なお映画などでは片手撃ちを行っている描写が見られるが、撮影用の空砲ならまだしも、実弾ではとてもできることではない。
[編集] 歴史
最初にSIONICE社で開発された「M10」は.45ACP弾使用モデルであったが、後には9mmパラベラム弾使用モデルのM10、続いてより小型化され.380ACP弾(9mmx17)を使う「M11」も開発された。SIONICE社のサブマシンガン部門を吸収し製造メーカーとなったMAC社の広報担当が、ハリウッド映画用の小道具としての銃器担当会社と組み、大々的にM10を貸し出す営業戦略を実施したことから人気が出て大量販売され、「MAC10」と呼ばれたこともあるが、現在ではオリジナル設計者の名から「イングラム」と呼ばれることが多い。しかしMAC社は経営方針を巡って内部分裂し、倒産し製造権はRPB社に移行する。
米国では州によってはフルオートの銃を一般人が持つことは禁じられている為、セミオートのみで市販もされた。しかし初期のMAC10/11はごく一部を改造する(部品の一部を削る)だけでフルオートに出来てしまったため、一挺200ドルの税金がかけられたり、禁止されている州では改良型が出るまで発売禁止措置となったりで、RPB社も倒産してしまう(一方でこの初期型は市場でプレミアが付き、価格が跳ね上がった)。RPBの元社長は新たにS.W.ダニエル社を設立し、9mmパラベラム弾を使用する「S.W.D. M11/9」と、.380ACP弾使用の「M11A1」を販売、前者はグリップより後方のレシーバーが延長(ボルトの後退距離が長い)されている。
M10は1969年に登場した当時、早速グリーンベレーやSEALsに採用され、限定使用されたとも言われる。イスラエル国防軍でも特殊部隊が装備し、1976年のエンテベ空港奇襲作戦などにおいて使用したといわれている。

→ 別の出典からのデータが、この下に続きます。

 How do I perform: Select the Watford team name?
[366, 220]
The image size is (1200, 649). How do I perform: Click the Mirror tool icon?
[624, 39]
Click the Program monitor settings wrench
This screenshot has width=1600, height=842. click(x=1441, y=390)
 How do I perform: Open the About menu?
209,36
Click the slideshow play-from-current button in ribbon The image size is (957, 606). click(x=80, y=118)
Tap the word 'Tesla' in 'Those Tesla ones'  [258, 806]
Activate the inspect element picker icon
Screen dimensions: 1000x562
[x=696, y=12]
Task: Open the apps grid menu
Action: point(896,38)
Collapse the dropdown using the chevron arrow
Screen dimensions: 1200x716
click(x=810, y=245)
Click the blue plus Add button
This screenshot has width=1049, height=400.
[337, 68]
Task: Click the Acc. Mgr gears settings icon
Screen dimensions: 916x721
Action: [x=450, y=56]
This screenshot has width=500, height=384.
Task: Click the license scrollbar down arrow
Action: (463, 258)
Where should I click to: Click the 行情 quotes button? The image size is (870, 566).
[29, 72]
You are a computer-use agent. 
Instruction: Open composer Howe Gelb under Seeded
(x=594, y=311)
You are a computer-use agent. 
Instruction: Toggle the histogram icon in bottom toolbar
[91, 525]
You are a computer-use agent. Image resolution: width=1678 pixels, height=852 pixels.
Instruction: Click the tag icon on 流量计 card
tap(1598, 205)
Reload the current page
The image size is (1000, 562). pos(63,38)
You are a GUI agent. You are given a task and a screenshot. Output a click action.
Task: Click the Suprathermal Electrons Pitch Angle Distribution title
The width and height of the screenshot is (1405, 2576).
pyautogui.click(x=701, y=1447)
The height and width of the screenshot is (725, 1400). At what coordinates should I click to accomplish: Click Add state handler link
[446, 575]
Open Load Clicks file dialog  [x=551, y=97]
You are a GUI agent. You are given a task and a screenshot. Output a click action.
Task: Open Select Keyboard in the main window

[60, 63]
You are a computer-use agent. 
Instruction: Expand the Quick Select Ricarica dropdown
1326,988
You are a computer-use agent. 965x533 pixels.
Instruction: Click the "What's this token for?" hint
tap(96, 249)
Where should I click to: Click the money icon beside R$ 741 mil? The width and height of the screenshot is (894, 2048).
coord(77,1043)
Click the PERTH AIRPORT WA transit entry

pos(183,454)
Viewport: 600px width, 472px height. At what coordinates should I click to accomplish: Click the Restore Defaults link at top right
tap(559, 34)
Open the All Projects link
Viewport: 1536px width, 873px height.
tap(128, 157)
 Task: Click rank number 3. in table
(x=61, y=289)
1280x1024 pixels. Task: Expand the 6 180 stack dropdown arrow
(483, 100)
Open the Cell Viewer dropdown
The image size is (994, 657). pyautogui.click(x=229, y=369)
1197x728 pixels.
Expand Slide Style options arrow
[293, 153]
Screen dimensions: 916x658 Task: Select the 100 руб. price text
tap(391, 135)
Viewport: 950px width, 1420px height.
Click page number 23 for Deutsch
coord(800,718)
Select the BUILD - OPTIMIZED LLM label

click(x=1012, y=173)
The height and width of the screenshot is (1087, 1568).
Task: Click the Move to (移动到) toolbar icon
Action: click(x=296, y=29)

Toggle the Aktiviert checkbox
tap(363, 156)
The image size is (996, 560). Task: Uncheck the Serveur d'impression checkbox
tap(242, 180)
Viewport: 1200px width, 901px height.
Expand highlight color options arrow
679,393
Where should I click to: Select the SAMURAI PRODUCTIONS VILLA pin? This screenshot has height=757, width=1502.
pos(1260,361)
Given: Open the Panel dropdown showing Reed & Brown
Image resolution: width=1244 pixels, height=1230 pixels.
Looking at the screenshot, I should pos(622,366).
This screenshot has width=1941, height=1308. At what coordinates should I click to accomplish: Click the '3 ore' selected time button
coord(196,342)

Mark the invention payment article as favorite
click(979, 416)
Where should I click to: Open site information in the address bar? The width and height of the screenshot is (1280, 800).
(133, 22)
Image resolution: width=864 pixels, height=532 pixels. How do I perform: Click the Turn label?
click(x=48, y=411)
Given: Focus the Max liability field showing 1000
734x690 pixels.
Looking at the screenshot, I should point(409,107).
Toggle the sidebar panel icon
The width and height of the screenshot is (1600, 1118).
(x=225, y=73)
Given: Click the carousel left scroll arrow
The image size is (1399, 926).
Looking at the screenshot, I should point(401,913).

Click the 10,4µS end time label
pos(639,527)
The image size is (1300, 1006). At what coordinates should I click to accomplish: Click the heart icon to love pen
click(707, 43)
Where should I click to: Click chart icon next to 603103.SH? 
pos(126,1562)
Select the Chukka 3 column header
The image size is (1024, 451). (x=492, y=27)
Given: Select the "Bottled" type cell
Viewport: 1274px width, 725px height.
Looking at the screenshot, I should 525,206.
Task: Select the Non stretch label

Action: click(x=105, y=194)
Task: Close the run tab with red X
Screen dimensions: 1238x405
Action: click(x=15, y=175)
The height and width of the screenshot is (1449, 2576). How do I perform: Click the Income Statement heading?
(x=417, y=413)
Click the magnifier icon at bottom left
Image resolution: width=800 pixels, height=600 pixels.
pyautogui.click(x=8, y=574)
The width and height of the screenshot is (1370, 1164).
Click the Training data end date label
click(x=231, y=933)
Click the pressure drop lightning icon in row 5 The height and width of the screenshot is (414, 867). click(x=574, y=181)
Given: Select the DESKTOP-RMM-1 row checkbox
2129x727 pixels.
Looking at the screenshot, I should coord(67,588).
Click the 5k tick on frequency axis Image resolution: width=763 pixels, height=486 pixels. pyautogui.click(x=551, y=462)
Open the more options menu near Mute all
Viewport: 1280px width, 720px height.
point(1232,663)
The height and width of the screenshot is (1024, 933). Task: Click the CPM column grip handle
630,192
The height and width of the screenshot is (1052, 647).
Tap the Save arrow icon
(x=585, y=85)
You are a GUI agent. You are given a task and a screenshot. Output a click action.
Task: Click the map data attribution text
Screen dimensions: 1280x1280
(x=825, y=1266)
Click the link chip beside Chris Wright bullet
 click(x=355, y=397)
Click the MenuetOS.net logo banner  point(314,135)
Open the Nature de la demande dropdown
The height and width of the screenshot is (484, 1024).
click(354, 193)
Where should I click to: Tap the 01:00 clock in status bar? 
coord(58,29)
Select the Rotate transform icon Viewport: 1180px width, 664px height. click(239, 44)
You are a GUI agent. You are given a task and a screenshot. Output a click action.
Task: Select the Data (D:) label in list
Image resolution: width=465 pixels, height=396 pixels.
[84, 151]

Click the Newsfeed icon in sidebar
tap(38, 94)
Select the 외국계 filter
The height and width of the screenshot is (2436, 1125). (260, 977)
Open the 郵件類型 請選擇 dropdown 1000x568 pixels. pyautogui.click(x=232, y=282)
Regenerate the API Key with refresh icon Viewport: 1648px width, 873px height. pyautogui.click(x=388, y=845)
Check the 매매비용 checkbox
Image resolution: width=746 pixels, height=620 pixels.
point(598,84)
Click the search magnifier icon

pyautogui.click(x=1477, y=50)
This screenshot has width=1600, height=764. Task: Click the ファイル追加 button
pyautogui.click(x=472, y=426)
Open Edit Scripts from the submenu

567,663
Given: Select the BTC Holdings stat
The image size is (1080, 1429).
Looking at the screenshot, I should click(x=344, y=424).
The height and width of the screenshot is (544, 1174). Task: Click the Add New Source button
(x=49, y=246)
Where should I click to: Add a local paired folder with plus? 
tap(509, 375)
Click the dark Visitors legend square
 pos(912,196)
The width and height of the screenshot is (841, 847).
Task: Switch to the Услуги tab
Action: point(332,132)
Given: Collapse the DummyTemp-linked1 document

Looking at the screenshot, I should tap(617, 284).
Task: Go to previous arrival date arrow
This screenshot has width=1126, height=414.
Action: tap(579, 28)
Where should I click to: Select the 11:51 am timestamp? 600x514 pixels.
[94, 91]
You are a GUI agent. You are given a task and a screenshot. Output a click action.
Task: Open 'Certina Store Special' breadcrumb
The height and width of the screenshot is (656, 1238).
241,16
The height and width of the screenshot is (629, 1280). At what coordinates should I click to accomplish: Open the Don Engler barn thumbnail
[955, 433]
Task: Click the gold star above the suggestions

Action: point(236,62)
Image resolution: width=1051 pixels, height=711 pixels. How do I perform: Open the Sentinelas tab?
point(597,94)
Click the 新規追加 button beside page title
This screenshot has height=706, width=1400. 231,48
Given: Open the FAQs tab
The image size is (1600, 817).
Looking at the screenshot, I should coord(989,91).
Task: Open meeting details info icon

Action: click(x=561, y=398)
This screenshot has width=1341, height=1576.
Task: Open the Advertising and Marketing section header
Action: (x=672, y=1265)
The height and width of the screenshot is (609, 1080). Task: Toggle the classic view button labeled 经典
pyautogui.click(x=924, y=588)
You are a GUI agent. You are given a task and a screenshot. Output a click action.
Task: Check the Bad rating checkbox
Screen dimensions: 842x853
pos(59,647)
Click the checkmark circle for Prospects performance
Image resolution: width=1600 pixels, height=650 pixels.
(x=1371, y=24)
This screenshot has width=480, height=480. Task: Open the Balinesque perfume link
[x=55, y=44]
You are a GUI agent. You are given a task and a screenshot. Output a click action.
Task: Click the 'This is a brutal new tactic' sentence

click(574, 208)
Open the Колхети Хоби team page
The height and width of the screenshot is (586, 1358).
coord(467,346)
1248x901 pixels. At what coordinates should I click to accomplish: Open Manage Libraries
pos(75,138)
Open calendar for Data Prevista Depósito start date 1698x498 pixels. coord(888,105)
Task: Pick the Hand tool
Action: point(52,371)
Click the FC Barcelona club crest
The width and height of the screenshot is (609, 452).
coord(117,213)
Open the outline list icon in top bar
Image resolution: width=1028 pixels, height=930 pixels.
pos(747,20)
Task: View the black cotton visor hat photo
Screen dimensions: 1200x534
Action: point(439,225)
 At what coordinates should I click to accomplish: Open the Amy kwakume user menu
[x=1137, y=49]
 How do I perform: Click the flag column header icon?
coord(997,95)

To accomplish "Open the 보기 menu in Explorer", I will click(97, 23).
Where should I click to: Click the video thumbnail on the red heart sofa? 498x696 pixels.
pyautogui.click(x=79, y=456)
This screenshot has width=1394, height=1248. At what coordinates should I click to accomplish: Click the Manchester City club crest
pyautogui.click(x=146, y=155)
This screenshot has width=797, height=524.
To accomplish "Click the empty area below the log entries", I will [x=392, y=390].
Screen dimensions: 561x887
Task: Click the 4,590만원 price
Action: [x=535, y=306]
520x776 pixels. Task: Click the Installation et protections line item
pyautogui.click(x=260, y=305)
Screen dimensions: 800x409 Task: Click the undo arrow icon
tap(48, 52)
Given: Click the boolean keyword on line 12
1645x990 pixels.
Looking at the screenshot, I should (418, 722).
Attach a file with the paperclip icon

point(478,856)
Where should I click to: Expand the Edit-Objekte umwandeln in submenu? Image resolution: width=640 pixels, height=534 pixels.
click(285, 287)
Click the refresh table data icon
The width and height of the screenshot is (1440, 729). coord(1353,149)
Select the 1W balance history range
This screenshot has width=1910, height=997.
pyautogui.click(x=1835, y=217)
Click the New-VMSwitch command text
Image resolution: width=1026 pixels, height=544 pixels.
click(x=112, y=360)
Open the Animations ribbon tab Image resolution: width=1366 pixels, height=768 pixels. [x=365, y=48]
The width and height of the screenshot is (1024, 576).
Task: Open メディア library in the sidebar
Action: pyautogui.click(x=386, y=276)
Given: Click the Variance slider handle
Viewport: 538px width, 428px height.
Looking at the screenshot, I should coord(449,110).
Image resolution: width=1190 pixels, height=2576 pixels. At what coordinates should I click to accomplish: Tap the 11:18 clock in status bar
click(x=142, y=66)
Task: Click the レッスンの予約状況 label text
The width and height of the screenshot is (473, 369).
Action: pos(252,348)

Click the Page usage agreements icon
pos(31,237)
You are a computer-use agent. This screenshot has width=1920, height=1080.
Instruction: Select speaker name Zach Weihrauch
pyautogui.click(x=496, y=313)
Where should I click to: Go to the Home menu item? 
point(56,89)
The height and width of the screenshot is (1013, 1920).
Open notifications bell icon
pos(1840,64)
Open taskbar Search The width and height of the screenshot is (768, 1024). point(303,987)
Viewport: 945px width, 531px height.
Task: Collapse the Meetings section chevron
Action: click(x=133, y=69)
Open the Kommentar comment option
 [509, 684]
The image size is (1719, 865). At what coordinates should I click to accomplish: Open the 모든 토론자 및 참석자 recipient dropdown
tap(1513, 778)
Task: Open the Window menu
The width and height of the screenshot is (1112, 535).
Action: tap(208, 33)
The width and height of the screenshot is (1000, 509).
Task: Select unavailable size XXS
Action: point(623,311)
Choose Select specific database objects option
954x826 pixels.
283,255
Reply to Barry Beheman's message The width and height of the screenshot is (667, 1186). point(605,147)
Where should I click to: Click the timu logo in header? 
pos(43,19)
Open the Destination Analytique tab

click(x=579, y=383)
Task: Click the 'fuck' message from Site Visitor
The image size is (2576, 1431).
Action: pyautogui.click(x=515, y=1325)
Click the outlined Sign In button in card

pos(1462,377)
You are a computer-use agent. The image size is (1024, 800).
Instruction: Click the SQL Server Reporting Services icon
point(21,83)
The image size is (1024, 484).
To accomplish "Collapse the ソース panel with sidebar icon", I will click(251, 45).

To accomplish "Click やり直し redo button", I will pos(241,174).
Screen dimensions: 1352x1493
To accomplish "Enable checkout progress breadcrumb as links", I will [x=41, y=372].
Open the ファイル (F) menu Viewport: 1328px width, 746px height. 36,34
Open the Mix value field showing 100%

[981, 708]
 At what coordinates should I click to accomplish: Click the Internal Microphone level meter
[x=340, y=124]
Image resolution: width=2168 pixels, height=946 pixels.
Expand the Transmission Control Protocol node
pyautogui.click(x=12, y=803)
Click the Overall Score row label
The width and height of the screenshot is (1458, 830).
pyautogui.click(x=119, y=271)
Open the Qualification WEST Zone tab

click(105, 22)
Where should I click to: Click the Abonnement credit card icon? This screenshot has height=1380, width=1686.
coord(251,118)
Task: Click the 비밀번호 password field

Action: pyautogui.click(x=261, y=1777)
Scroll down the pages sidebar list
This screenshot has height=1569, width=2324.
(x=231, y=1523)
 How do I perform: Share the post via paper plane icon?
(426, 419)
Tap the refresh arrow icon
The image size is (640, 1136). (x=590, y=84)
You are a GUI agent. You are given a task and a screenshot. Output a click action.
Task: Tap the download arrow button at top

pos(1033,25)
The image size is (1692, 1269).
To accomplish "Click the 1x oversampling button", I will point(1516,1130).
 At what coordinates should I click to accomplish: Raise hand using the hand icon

またアメリカ各州の警察特殊部隊(SWAT)などでも用いられたが、こちらは1977年のルフトハンザ航空ハイジャック事件以降、より命中精度の高いH&K MP5と交代して退役した。
[編集] 登場作品
[編集] 映画・テレビドラマ
- 『マックQ』:ジョン・ウェイン主演のハリウッドのハードボイルド探偵映画。後半、主人公がM10を装備し、イングラムを最初に有名にした作品である。
- 『マトリックス』:MAC-11と言う名前で登場
- 『リーサル・ウェポン3』:マータフ刑事が押収品を使用する。
- 『007 ダイ・アナザー・デイ』:オープニングでボンドが使用
- 『戦争の犬たち』:物語後半に登場する主人公が率いる傭兵達はウージーサブマシンガンで武装しているが、撮影用の発火可能なウージーサブマシンガンが不足していたのか、一部のシーンでイングラムの前後にUZI風のパーツをつけて『ウージーもどき』のサブマシンガンを作り上げ撮影に使用した。これらは船上での発砲シーンで確認できる。(一部の兵はそのまま普通のイングラムを装備している)
[編集] 漫画・アニメ・小説
- 『バトル・ロワイアル 小説・漫画版』:桐山和雄が使用(M10の9mmモデル。桐山死亡後は七原秋也が使用)。
- 『魔法先生ネギま!』:実弾発射機能は有せず対非生命型魔力駆動体特殊魔装具-量産型-の一種として登場。
[編集] ゲーム
- 『バイオハザード2』:レオン、クレアが使用(M11のロングバレルモデル)。
- 『バイオハザード CODE:Veronica』:クレア、クリス、スティーブが使用(M11の二丁拳銃)。
- 『パラサイト・イヴ』:アヤ・ブレアが使用(M10ともに、M11が登場)。
- 『グランドセフトオートシリーズ』※サンアンドレアスではSWATが所持。
- 『カウンターストライク』:テロリスト(CSNEOではCSF)陣営のみ購入可能。.45ACPモデルで、サイレンサー装着ネジにフォアグリップを装着している。